From reading other posts it seems that Etisalat is the preferred Broadband supplier, but should I bring my Netgear Rangemax router with me, or just pick one up locally?


----------



## sandypool (Sep 12, 2009)

If you're goign to keep a sky box in the UK then I think your best option is probably a slingbox (!?). I don't know loads about it but if I remember correctly it is essentially something that you plug into the skybox and then you can watch your Sky stuff via the net (without a VPN I think). The newer versions have a dual tuner thingy so your parents don't have to watch what you watch plus you can access any sky plus stuff you have on the box at home. Give it a google and see if it meets your needs.


----------



## splashdown (Feb 18, 2011)

One thing to be aware of with Slingbox is the broadband requirements you will need in the UK. You will need a fairly good upload speed around the 3-4Mb + to receive a decent picture you can watch full screen on a TV. I would suggest looking at just a VPN provider and the updated BBC iPlayer that now allows you to view ITV, Channel 4 and FIVE content through iPlayer. Also, it will allow you to watch the BBC channels live (some programs are not streamed like certain films). 

If you find later that you want the full choice of all the SKY UK channels then look at investing in a slingbox. 

Just my 2 cents

Splashdown

PS. First post on the forum


----------



## Confiture (Jan 9, 2011)

Hi, thanks for the reply.

Slingbox is an unnecessary add-on to be honest.

The Sky online service is completely separate from the physical box and is very good, albeit with some channel limitations. The subscription allows you to have a log in from a registered PC and I use it via a VPN already when travelling Europe for popular shows and especially sports. 

All I want to do is watch Skyplayer and live Sky in Dubai, and for that I need to have an active subscription. My parents then feel the benefit of this and have free reign over the channels in their home.

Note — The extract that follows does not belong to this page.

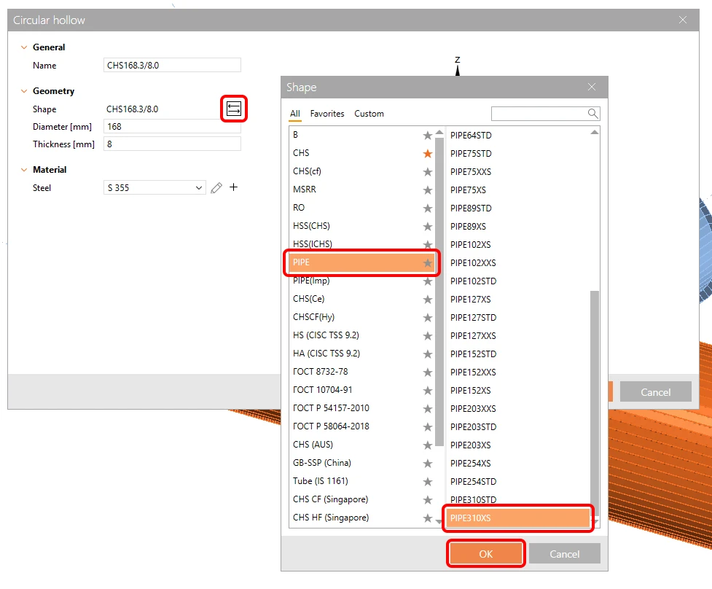
Task: Switch to the Custom tab
Action: tap(369, 114)
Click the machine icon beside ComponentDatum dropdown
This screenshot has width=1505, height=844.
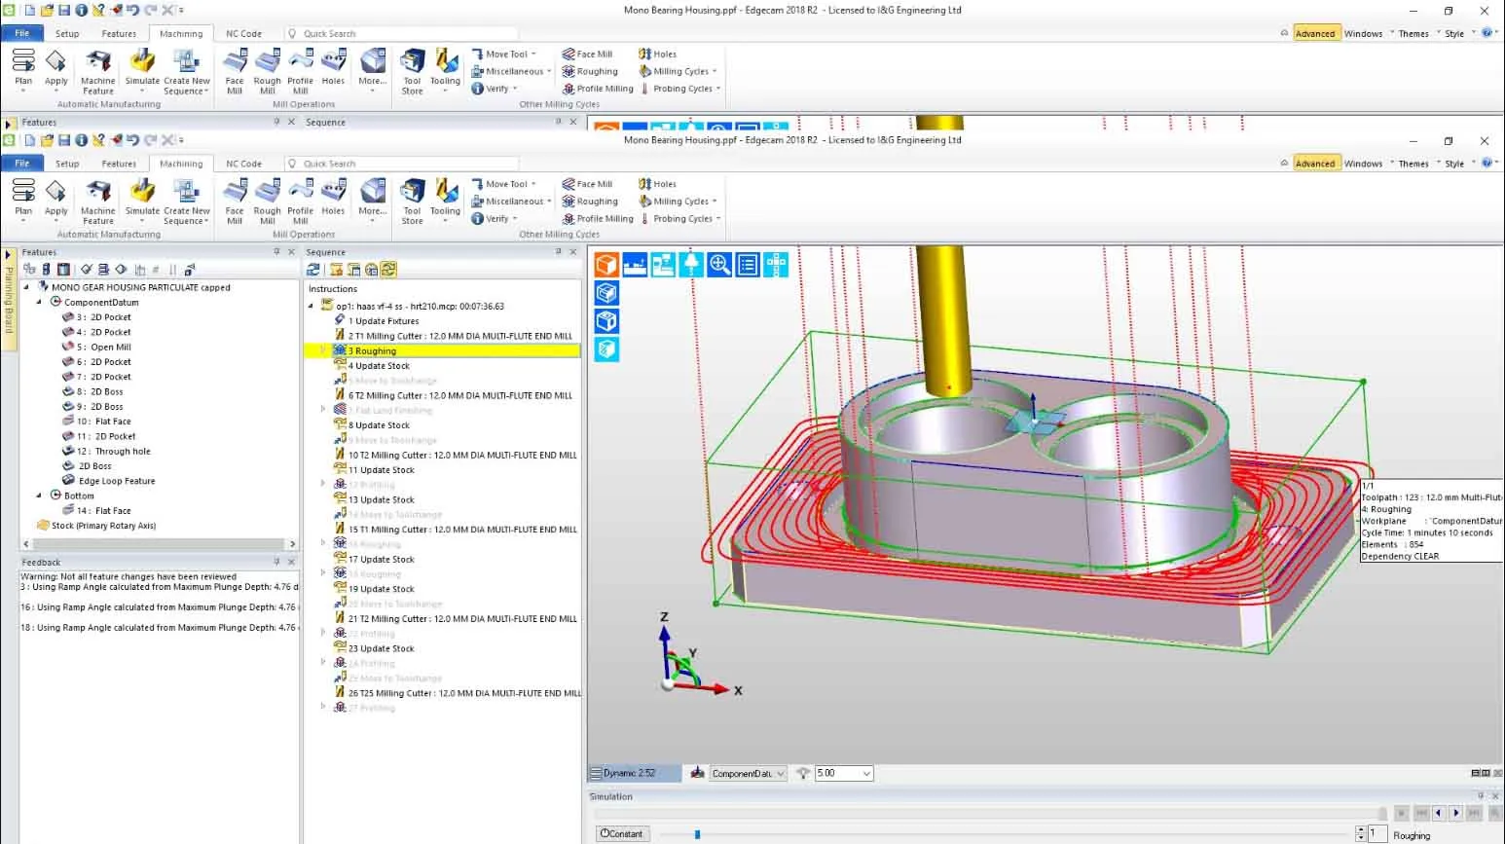(x=697, y=773)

My question is more about the bandwidth in Dubai and whether there are any known issues from people actually using it.






splashdown said:


> One thing to be aware of with Slingbox is the broadband requirements you will need in the UK. You will need a fairly good upload speed around the 3-4Mb + to receive a decent picture you can watch full screen on a TV. I would suggest looking at just a VPN provider and the updated BBC iPlayer that now allows you to view ITV, Channel 4 and FIVE content through iPlayer. Also, it will allow you to watch the BBC channels live (some programs are not streamed like certain films).
> 
> If you find later that you want the full choice of all the SKY UK channels then look at investing in a slingbox.
> 
> ...


----------



## splashdown (Feb 18, 2011)

Hi Confiture. 

Okay, I see where you are coming from. As an example I have BT Infinity here in the UK with 17Mb download and 7Mb upload. This does vary up and down as you'd expect but I can stream HD BBC iPlayer stuff to a 47" LCD screen as if it was coming through SKY.

I know internet packages in Dubai are very expensive but I would think to be 'future proof' that a minimum of 8Mb download should be sufficient. If you can afford it though I would go for the higher download speeds. More and more UK channels are going online and with TV's now with the ability to connect to the internet you have more scope to get the quality for HD channels etc.

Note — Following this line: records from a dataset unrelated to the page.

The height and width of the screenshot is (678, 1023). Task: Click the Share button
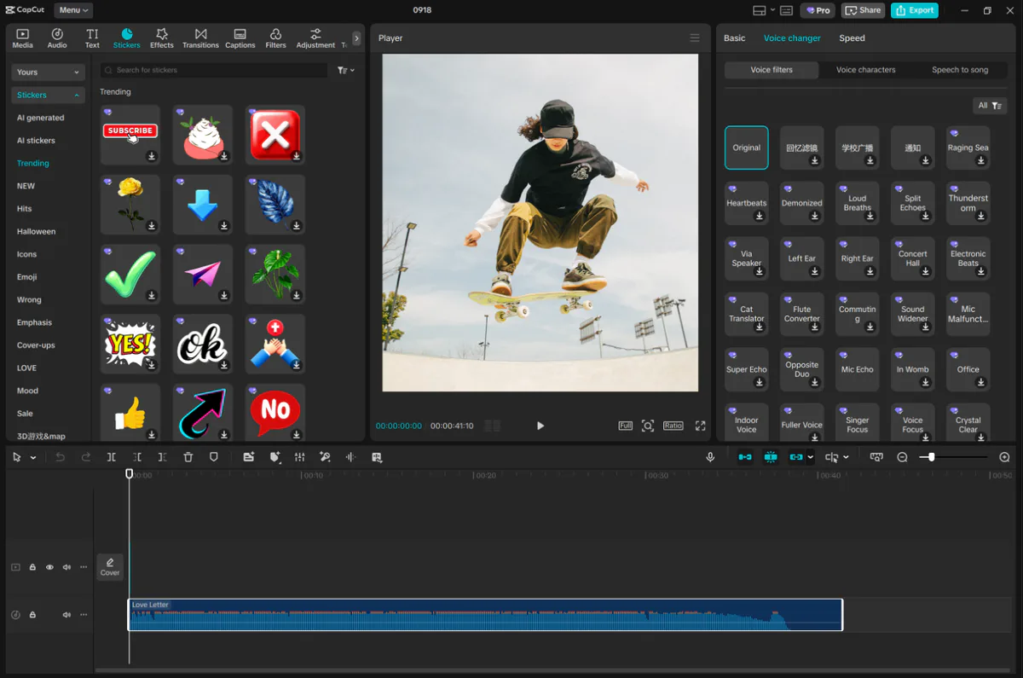863,9
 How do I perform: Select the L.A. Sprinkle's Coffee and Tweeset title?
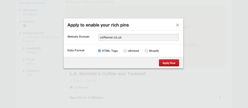108,74
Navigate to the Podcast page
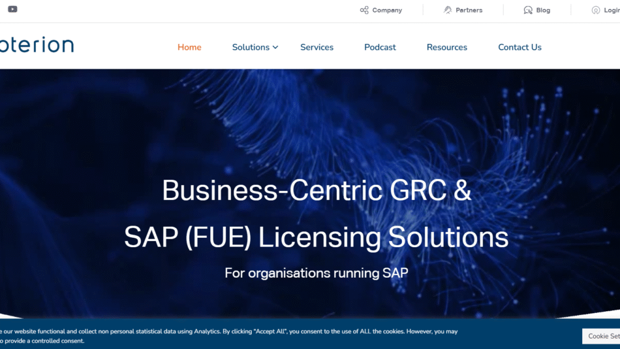The height and width of the screenshot is (349, 620). click(x=380, y=47)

All the best for your move!

Splashdown


----------



## Confiture (Jan 9, 2011)

Brilliant, that's exactly what I was hoping to hear.


Thanks!





splashdown said:


> Hi Confiture.
> 
> Okay, I see where you are coming from. As an example I have BT Infinity here in the UK with 17Mb download and 7Mb upload. This does vary up and down as you'd expect but I can stream HD BBC iPlayer stuff to a 47" LCD screen as if it was coming through SKY.
> 
> ...


----------



## sandypool (Sep 12, 2009)

As an add on I would bring a good router with you if you have one already. Decent ones are expensive here and the one supplied by Etisalat (at a a cost) is absolute horse manure.

Also Etisalat is not the preferred broadband supplier, it is one of two government owned telecoms companies in the UAE, where you live will determine your provider and they are both an absolute shower.

VPN wise - be careful which you choose - a lot are blocked.


----------



## Mr Rossi (May 16, 2009)

Confiture said:


> My question is more about the bandwidth in Dubai and whether there are any known issues from people actually using it.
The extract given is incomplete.